## The task:
Render the lines below as a JSON list of strings, one string per line and no entries for blank lines. Leave the pictures out of the answer.

# start of Exercise material

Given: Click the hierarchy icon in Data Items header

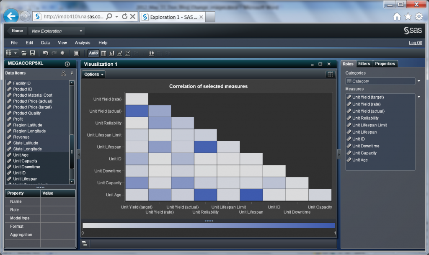Looking at the screenshot, I should tap(63, 73).
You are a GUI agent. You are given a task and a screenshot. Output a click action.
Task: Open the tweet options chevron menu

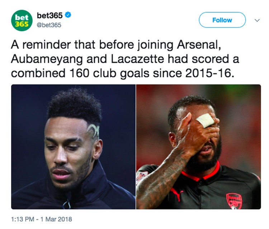coord(257,20)
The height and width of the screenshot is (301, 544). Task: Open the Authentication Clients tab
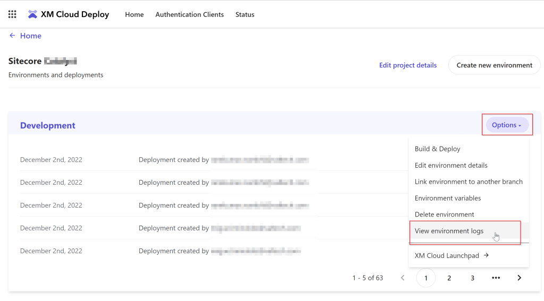[x=189, y=14]
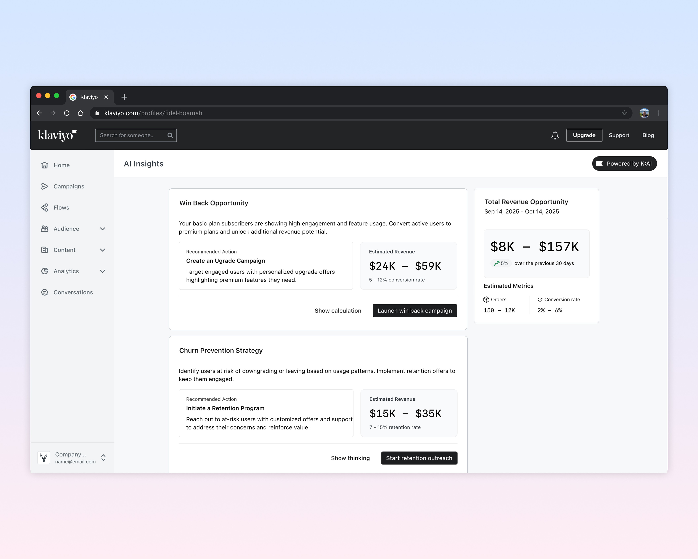Go back using browser back arrow
This screenshot has width=698, height=559.
39,113
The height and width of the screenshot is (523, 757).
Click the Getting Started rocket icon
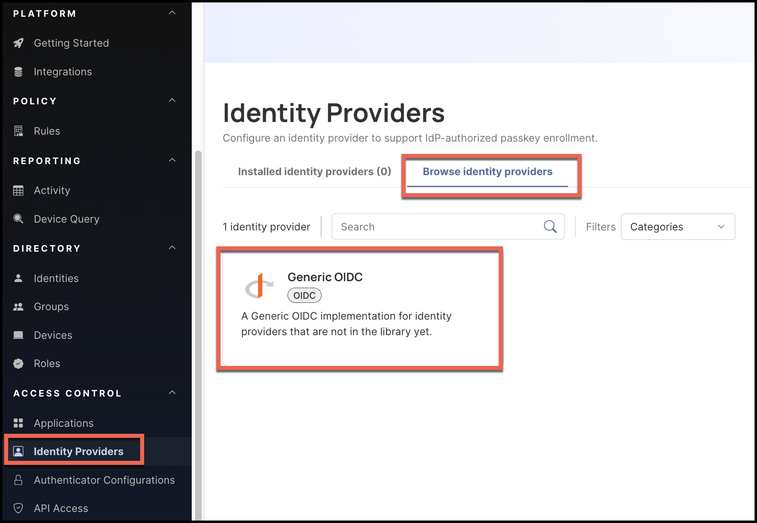pyautogui.click(x=18, y=43)
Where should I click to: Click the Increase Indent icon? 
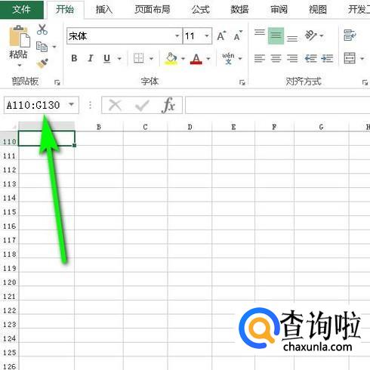point(327,58)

# end of Exercise material

## Task output:
[
  "Given: Click the hierarchy icon in Data Items header",
  "Looking at the screenshot, I should tap(63, 73).",
  "You are a GUI agent. You are given a task and a screenshot. Output a click action.",
  "Task: Open the tweet options chevron menu",
  "coord(257,20)",
  "The height and width of the screenshot is (301, 544). Task: Open the Authentication Clients tab",
  "[x=189, y=14]",
  "Go back using browser back arrow",
  "This screenshot has width=698, height=559.",
  "39,113",
  "The height and width of the screenshot is (523, 757).",
  "Click the Getting Started rocket icon",
  "pyautogui.click(x=18, y=43)",
  "Where should I click to: Click the Increase Indent icon? ",
  "point(327,58)"
]